§ **Exercise directions**: Give the data again exactly, stopping after the "Decrease quantity with" line.

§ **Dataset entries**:
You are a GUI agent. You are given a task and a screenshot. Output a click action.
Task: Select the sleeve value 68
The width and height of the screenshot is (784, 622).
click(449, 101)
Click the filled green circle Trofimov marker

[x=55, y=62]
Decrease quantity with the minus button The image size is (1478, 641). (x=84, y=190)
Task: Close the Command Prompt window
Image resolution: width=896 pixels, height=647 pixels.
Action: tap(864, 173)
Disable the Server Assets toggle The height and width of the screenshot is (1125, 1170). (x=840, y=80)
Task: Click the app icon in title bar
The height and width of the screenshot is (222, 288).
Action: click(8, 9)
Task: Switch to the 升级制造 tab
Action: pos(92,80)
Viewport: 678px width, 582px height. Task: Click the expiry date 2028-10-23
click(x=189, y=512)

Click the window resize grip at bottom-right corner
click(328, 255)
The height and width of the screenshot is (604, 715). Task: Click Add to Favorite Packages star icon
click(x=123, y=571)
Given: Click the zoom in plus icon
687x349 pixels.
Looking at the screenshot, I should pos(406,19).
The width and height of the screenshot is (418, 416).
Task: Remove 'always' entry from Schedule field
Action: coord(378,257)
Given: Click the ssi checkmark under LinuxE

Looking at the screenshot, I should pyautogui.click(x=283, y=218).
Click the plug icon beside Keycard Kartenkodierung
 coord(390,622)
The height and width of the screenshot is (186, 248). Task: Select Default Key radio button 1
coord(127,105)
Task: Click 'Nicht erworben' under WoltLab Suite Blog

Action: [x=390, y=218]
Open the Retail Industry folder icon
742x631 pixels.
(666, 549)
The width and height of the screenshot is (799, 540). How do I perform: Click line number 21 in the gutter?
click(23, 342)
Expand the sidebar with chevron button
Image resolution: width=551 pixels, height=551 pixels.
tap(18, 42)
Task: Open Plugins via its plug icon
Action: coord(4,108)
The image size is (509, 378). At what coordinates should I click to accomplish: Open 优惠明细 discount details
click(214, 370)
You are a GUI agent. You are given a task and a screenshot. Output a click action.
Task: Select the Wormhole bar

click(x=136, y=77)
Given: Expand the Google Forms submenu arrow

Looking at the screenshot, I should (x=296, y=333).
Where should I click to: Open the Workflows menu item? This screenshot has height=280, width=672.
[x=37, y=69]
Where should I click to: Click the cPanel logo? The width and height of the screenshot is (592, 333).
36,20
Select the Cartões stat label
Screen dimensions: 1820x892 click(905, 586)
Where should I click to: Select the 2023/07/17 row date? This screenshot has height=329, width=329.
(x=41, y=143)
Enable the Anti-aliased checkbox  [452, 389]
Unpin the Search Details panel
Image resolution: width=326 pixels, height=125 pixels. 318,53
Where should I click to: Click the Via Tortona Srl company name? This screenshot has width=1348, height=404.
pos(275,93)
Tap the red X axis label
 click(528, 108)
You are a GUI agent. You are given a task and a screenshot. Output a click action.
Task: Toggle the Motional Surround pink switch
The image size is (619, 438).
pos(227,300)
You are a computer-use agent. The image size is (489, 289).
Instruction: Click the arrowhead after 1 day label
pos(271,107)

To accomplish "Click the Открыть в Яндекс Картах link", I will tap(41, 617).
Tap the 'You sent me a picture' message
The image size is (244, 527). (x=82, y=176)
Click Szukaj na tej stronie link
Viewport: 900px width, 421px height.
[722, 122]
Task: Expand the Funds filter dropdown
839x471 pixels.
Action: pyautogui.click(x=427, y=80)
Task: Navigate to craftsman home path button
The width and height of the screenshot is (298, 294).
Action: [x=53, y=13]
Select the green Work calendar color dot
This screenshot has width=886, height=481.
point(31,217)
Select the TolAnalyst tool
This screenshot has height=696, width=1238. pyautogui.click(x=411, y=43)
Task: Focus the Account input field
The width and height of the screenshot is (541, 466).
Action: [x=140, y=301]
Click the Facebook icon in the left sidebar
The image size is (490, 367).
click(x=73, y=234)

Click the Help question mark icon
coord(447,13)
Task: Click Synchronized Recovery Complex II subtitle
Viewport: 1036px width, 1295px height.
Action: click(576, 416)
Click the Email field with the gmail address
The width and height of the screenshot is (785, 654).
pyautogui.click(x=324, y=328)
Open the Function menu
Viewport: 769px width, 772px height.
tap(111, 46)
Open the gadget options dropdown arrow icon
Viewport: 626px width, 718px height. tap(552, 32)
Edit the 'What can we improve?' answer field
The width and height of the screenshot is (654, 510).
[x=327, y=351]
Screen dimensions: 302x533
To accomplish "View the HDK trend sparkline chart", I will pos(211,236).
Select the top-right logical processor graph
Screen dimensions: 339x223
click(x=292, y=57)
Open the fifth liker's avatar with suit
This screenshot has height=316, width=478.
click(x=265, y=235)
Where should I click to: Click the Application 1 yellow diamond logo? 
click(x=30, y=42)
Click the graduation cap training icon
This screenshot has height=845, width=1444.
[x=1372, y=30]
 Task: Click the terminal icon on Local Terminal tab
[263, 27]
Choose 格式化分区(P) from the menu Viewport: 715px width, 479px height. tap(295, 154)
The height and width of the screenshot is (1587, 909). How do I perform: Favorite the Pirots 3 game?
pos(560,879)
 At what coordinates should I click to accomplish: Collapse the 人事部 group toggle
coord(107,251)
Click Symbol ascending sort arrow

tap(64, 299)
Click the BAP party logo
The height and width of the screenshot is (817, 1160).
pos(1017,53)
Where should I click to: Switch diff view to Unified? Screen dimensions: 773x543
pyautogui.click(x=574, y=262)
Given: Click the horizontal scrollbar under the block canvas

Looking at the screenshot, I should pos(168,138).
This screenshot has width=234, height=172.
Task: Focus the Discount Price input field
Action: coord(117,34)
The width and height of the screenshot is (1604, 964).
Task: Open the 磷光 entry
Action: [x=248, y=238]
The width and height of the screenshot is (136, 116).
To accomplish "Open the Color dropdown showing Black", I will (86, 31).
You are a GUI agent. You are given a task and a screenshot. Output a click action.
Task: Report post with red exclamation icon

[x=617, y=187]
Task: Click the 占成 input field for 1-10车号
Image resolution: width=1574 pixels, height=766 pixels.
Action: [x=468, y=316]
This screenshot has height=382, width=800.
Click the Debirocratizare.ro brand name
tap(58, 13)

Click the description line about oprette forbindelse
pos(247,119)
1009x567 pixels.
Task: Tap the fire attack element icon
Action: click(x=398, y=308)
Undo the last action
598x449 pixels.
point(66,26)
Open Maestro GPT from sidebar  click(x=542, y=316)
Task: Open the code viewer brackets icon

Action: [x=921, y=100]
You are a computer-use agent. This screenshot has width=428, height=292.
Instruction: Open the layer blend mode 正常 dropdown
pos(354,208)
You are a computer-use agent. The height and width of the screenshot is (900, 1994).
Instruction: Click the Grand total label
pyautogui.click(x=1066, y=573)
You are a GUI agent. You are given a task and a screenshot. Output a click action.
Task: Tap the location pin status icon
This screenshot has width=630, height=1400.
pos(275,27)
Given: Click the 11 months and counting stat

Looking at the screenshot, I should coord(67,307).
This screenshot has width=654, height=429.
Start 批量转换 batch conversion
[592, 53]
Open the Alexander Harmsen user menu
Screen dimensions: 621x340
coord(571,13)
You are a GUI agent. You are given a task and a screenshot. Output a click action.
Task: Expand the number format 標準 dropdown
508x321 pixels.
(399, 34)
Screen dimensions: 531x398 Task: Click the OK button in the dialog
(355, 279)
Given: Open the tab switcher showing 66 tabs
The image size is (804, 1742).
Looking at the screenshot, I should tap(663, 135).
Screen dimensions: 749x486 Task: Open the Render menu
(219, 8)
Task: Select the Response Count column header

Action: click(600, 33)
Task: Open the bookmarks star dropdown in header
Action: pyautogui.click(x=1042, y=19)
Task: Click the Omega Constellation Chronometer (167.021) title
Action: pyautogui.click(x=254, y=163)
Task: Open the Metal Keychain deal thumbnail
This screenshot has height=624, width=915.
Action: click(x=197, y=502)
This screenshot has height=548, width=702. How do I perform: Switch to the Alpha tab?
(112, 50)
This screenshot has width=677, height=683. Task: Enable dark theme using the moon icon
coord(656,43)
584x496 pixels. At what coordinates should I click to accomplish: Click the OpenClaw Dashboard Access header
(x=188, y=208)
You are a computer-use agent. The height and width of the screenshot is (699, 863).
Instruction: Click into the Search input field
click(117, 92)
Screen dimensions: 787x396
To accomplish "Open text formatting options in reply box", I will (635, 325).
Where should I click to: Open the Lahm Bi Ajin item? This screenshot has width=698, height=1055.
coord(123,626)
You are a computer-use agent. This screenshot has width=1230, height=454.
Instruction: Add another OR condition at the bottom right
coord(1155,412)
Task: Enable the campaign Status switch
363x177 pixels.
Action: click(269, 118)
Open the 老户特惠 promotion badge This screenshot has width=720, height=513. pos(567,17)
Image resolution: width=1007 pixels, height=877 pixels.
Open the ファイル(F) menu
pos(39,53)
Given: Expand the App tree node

§ **Exercise answer**:
You are a GUI agent. You are given a task and a screenshot. Output a click action.
Task: Select the sleeve value 68
The width and height of the screenshot is (784, 622).
click(449, 101)
Click the filled green circle Trofimov marker

[x=55, y=62]
Decrease quantity with the minus button The image size is (1478, 641). (x=84, y=190)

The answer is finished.